A seulement quatorze ans, l’héroïne des jeux d’été canadiens de 1976 était le modèle emblématique d’un système de sélection des enfants à même les cours d’écoles, formés à l’école de gymnastique d’Onesti dirigée par un ancien athlète, Bela Karolyi et sa femme, adeptes de méthodes musclées, entraînement stakhanoviste malgré les blessures, diète forcée pour conserver la légèreté, pressions psychologiques comme prix à payer de l’excellence. Une recette à succès qui traversera l’atlantique pour défendre les intérêts de la gymnastique américaine: loin de tout manichéisme, Lola Lafon montre que la Roumanie du bloc de l’est n’a pas eu l’exclusivité de cette exploitation peu scrupuleuse du corps des enfants, jusqu’au martyre parfois, à la seule gloire  étatique sportive. Multiple médaillée olympique, seule gymnaste notée dix sur dix à sept reprises pour la perfection des enchaînements inédits de figures sans temps morts, «la grâce, la puissance, le risque sans qu’on ne voie rien». Nadia Comaneci abandonne la compétition à l’âge de vingt et un an mais suscite une telle ferveur populaire qu’elle est érigée en «symbole politique» par le clan présidentiel et accaparée aussitôt par le fils du dictateur selon un schéma classique d’instrumentation du champion, ici poussé à l’extrême de la confiscation sexuelle.

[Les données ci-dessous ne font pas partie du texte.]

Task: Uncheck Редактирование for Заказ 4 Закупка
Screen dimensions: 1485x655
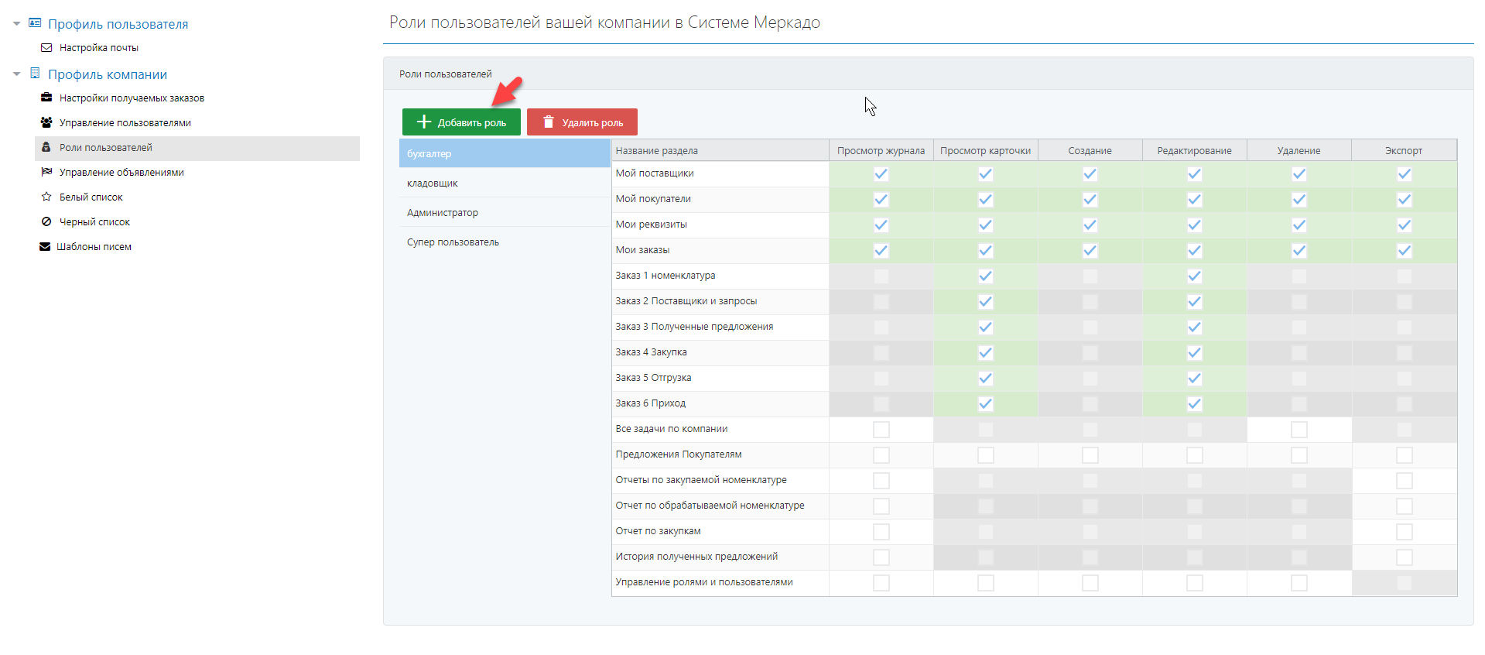Action: 1194,353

Oui, sport et politique ont partie liée et l’icône du peuple roumain devenue caution du régime fut exfiltrée à l’étranger, jusqu’aux États-Unis comme une étape nécessaire de légitimation aux yeux du peuple, de la destitution présidentielle inscrite dans la volonté du Kremlin et des hiérarques du parti communiste roumain adeptes de la perestroïka en 1989, avec l’accord des autorités américaines. L’ouvrage rétablie ainsi la vérité d’un coup d’État habillé en mascarade révolutionnaire, maquillé aux couleurs du réveil démocratique destiné à lessiver les effets d’une politique sociale désastreuse, d’une natalité conduite à marche forcée qui avait aboutie à la répression de l’avortement et à l’interdiction de la contraception**. Au terme de cette révolution de palais, les dignitaires du régime avaient pu se redéployer. On comprend l’amertume des militants de bonne foi interrogés par l’auteure de retour dans la capitale, sur les traces de son passé: « une révolution pour plus de Coca Cola et pour devenir l’esclave du FMI… ».

la petite communiste lola

Nourri telle une enquête journalistique, le roman s’enrichit à chaque soubresaut de cette histoire individuelle et collective d’échanges par mails ou par téléphone entre son auteure et l’héroïne. Un recueil d’impressions purement fictif mais qui, par delà le spectacle glorifié, les jugements de valeur occidentaux disqualifiant le soutien présumé au nationalisme des Ceausescu, restitue masqués par le mythe, l’humaine vérité de Nadia, la profondeur de son talent, son droit à l’intimité et au silence. Le sourire exprime la libre intériorité de chacun, insensible par nature aux diktats répétés des commentateurs sportifs: Lola Lafon évoque avec tolérance le parcours semé d’embûches d’une authentique championne et ouvre l’armoire aux fantômes du passé politique roumain pour dissiper les faux semblants. L’artiste exprime aussi dans ses chansons les émotions féminines les plus secrètes, toujours avec élégance!

*Ces jalons du parcours de l’auteure ont été publiés dans le mensuel Causette sous la plume de Johanna Luyssen.

** 4 mois, 3 semaines et 2 jours, www.cine-fil.com.